Extracted text
Identification and Sport Talent Development Policies in Brazil

Abstract Theme

Governance and policy

Type Presentation


Abstract Authors

Presenter Luciana Perez Bojikian - Paulista University (Health Science Institute) - BR
Maria Tereza Silveira Böhme - University of São Paulo (Sport) - BR

Presentation Details

Poster Exhibition Site (Local): Blue - 1        Date: 2 September        Time: 8am to 7pm        Presenter: Luciana Bojikian

Abstract Resume

Background: Despite the importance of this issue, in Brazil there is no systemized information obtained through scientific research on sports in general and high yield. Therefore,
based on SPLISS international model (De Bosscher et al, 2010), a national survey was applied leveraging a diagnosis of Critical Success Factors (CSF) of the nine pillars of the SPLISS model. In this
study, the results obtained are with respect to the pillar 4 - Identification and Development of sport talent. The first indicator in pillar 4 refers to the Talent Identification, and the four others
refer to the Talent Development.

Methods: We interviewed state and municipal managers of the five Brazilian regions, with respect to the governmental structures of Sport and Education (role of the state and the
municipality). The study included the states that had the highest number of top athletes and their capitals. Scores were assigned ranging from 0.20 to 1.00 according to the presence of CFS.
International standards related to the research were carefully observed.

Results: At the state level were included five indicators of Pillar 4 and only 13 of the 22 CFS, because answers were not obtained to 9 CFS. SP was the state with the best result
(0.52), followed by SC and PE (0.50), RS (0.46), PR, DF and MG (0.40), RJ (0.38) and BA (0.33). The average score for Pillar 4 was 0.43. For the municipalities surveyed, in 22 CFS only 5 FCS were
considered in the calculation of the scores. The municipalities that met the stipulated criteria were: São Paulo, Rio de Janeiro, Porto Alegre, Salvador and Manaus. For lack of answers to questions
made, it was not possible to calculate the scores for municipalities: Recife, Florianopolis, Curitiba and Belo Horizonte. In the final statement of scores, São Paulo showed the best result, with a
score of 0.56, followed by Manaus (0.24) and Porto Alegre, Salvador and Rio de Janeiro (0.20).

Required work
A. Copy the abstract on sport talent policies in Brazil, beginning at the words "Background: Despite the" and stopping after "the Talent Development.". Switch "Talent Development" to "Talent Retention" as you copy.
B. Resume the abstract on sport talent policies in Brazil, starting right after its last sentence.

Stored data entries
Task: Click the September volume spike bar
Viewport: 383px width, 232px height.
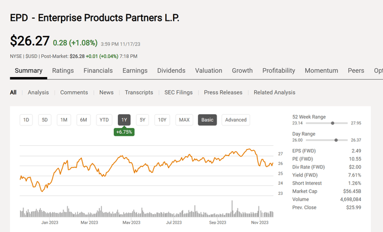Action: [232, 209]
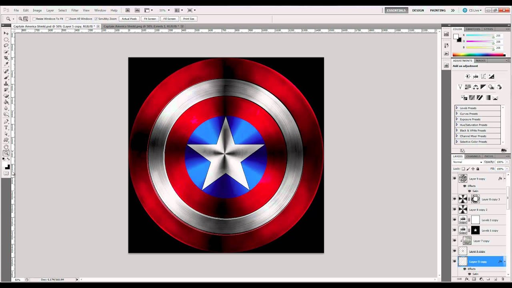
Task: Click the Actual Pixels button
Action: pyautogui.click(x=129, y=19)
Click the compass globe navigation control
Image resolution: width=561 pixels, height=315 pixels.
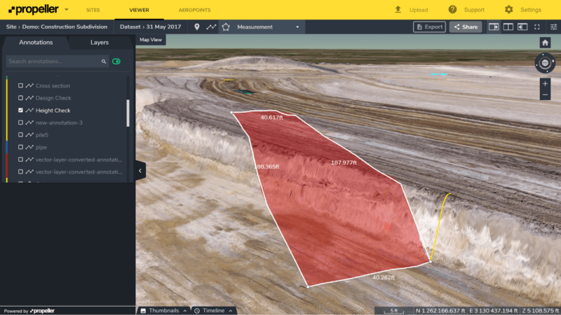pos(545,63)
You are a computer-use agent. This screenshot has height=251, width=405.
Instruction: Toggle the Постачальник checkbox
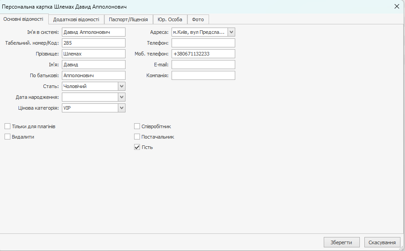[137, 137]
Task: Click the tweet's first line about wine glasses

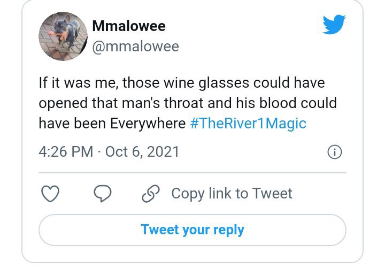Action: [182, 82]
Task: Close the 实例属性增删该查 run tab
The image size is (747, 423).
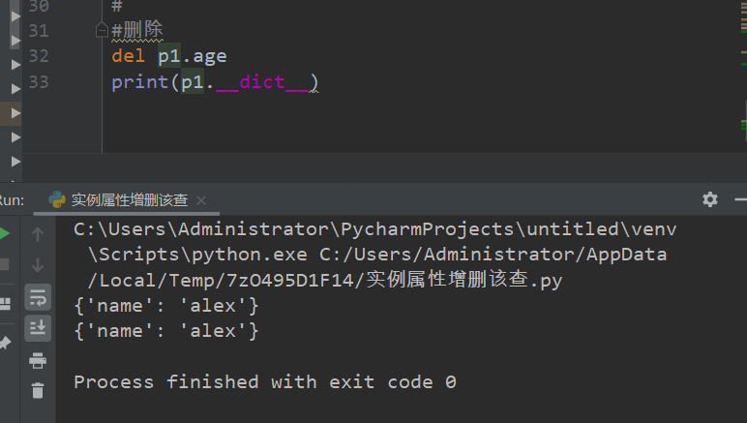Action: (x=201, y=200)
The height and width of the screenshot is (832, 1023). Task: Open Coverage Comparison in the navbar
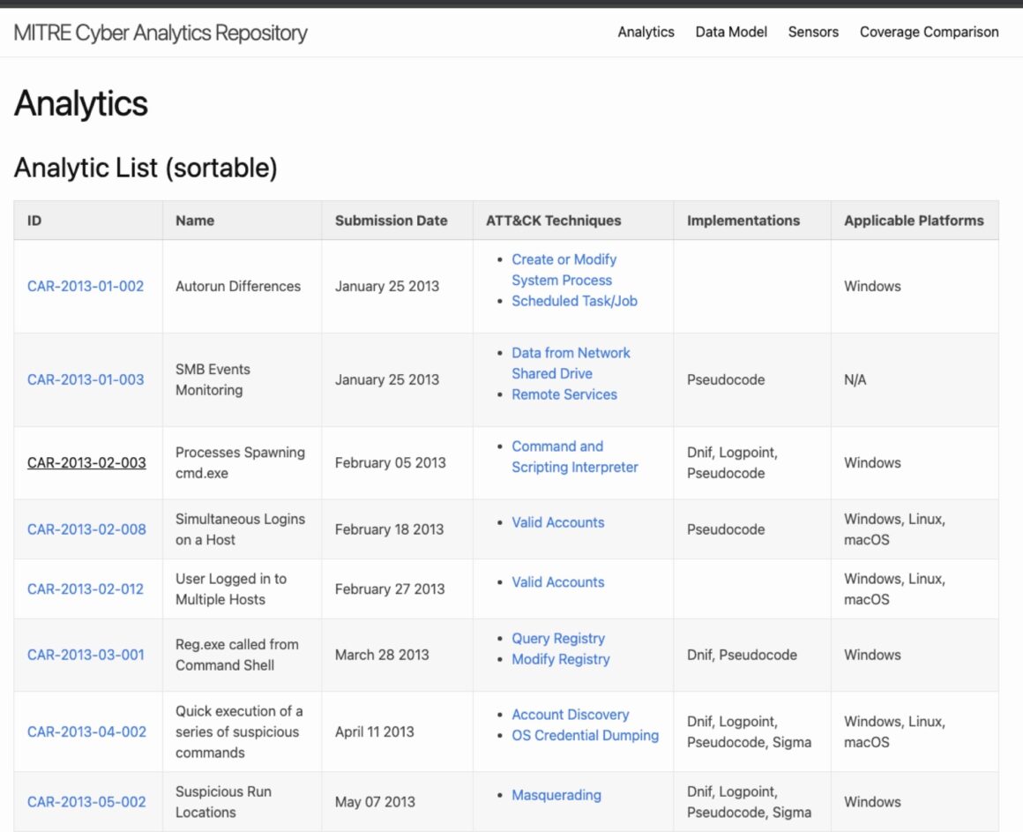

Answers by item
A.
Background: Despite the importance of this issue, in Brazil there is no systemized information obtained through scientific research on sports in general and high yield. Therefore,
based on SPLISS international model (De Bosscher et al, 2010), a national survey was applied leveraging a diagnosis of Critical Success Factors (CSF) of the nine pillars of the SPLISS model. In this
study, the results obtained are with respect to the pillar 4 - Identification and Development of sport talent. The first indicator in pillar 4 refers to the Talent Identification, and the four others
refer to the Talent Retention.

B.
Conclusions: The initiatives to identify and develop talent in the cities are very few or non-existent and below average (0.29). The city of São Paulo showed better scores than others
due the fact that it has the structure of the Olympic Training Center and Research (COTP), which is the equipment of the Department of Sports, Leisure and Recreation (SEME) geared to high performance
sport. In the other municipal equipment is practiced sport participation. Pillar 4 proved undeveloped in the states and municipalities surveyed. Among the difficulties in creating and implementing
national and state policies regarding the identification and development of sporting talent, is the large country’s territory and the enormous economic and cultural diversity within the cities
themselves. In the few existing programs, priority investment falls within high-performance athletes, a fully sighted vision of competitive return.